Tigers, Capers got to regionals with ground games, quality defenses

GARDINER — The two teams playing tonight for the Class C South championship couldn’t have taken more different paths to get there.

On one hand, there’s No. 2 Cape Elizabeth, the perennial contender that came into the season with high expectations and played up to them, rolling through a strong regular season en route to a second straight C South final in their 12th straight trip to the playoffs. On the other, there’s No. 4 Gardiner, a newbie to Class C with a proud history but a dreary recent past, and a team that had to resuscitate a lagging season for a chance to make it this far.

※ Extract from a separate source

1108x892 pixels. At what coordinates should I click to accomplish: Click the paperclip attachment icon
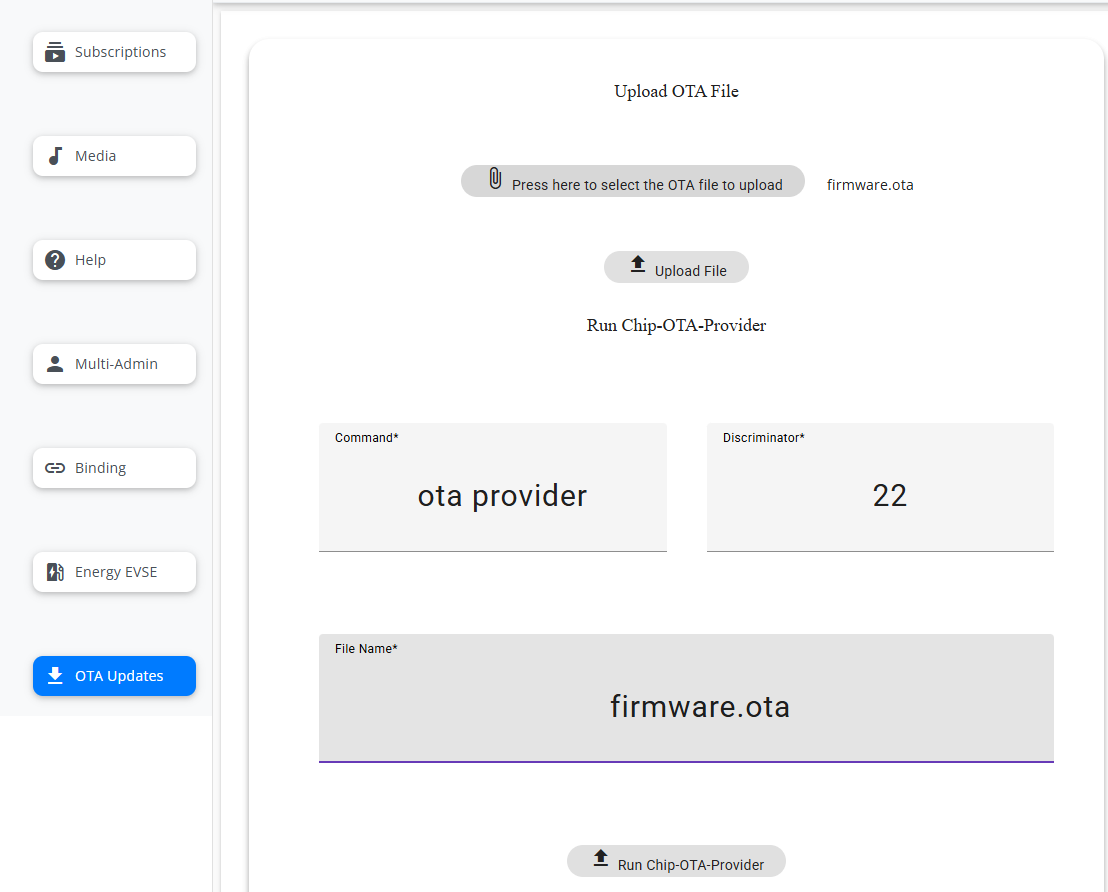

On the field, however, the similarities become evident. Both teams are hard-nosed offenses that force opponents to toughen up, especially against the run, in order to get off the field. Both teams have standout defenses, capable of pitching shutouts against even the best offenses that they face.

On paper, it suggests a close game, as was the case when they last met and Cape Elizabeth (8-2) came away with a 21-13 victory at Hoch Field. But that was nine weeks and over 40 degrees ago, and according to both coaches, the rematch instead has a first-time feel to it.

“It feels like it was an eternity ago,” said Tigers coach Joe White, whose team is on a four-game winning streak after starting 1-5. “We weren’t quite comfortable yet on either side of the ball. … It was our second game, and we were kind of feeling our way.”

“That first game feels like it was such a long time ago,” Capers coach Aaron Filieo said. “A lot has changed since then. It was a competitive game, and I think signs were there that both teams would have a good defense as the season progressed. But at that point, it was just so foundational.”

The teams have found their stride now, however. And they’re ready for a showdown with a state championship bid at stake.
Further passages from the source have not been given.